Dettagli esercizio: Cita alla lettera il brano del testo sul teatro riportato più sotto, partendo da "Forse noi non" e arrivando a "nulla fosse successo?".

Testo estratto:
========================================

Comprendo perfettamente l’apprensione delle Strutture, delle Compagnie, degli attori e di tutti coloro che partecipano alla vita dello spettacolo dal vivo: E sono totalmente solidale.

Ma, al di là delle comprensibilissime preoccupazioni economiche, ho finalmente sentito una vera condivisione, una vera partecipazione alla situazione presente, solo grazie alle parole di quell’allenatore, che hanno dimostrato un vero senso della collettività.

E al di là delle complicatissime precauzioni che dovremo utilizzare nei luoghi chiusi, come i Teatri, con quale spirito anche noi, gente di teatro, potremmo tornare a “gioire” e “far gioire”?

Forse noi non pensiamo a “decantare il lutto e il dolore” di tutte quelle persone che hanno sofferto o stanno soffrendo e a quelle che sono decedute? Si continua come prima? Si va al ristorante come prima? Come prima si va al cinema, a ballare, allo stadio, ai concerti…e in tutti quei luoghi, che adesso bisognerebbe evitare per problemi di “assembramento”? Come se nulla fosse successo?

========================================

[Dati salvati]
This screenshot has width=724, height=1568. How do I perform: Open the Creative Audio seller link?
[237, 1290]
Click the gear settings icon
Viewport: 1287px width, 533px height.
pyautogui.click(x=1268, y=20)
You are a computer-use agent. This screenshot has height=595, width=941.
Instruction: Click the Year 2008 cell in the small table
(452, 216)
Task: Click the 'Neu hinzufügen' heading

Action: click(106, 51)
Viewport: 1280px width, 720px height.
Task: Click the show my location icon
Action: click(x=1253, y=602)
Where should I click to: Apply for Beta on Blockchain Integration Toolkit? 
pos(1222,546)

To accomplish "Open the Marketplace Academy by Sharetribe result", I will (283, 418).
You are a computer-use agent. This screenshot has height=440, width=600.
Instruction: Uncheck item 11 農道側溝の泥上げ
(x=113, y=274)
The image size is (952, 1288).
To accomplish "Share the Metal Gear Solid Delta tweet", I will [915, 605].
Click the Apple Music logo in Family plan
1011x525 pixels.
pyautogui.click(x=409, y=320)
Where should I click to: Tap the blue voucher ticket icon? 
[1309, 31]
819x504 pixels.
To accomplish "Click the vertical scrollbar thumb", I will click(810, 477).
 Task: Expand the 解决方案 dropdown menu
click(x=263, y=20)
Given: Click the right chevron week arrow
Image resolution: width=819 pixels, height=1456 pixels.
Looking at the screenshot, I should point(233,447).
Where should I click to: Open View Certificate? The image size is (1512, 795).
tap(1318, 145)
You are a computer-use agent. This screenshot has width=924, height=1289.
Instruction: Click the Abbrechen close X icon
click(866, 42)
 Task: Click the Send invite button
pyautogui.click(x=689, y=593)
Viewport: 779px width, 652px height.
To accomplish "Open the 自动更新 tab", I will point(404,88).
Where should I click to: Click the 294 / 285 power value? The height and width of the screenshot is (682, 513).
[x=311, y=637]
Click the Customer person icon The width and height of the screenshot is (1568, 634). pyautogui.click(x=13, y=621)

========================================

La tua risposta:
Forse noi non pensiamo a “decantare il lutto e il dolore” di tutte quelle persone che hanno sofferto o stanno soffrendo e a quelle che sono decedute? Si continua come prima? Si va al ristorante come prima? Come prima si va al cinema, a ballare, allo stadio, ai concerti…e in tutti quei luoghi, che adesso bisognerebbe evitare per problemi di “assembramento”? Come se nulla fosse successo?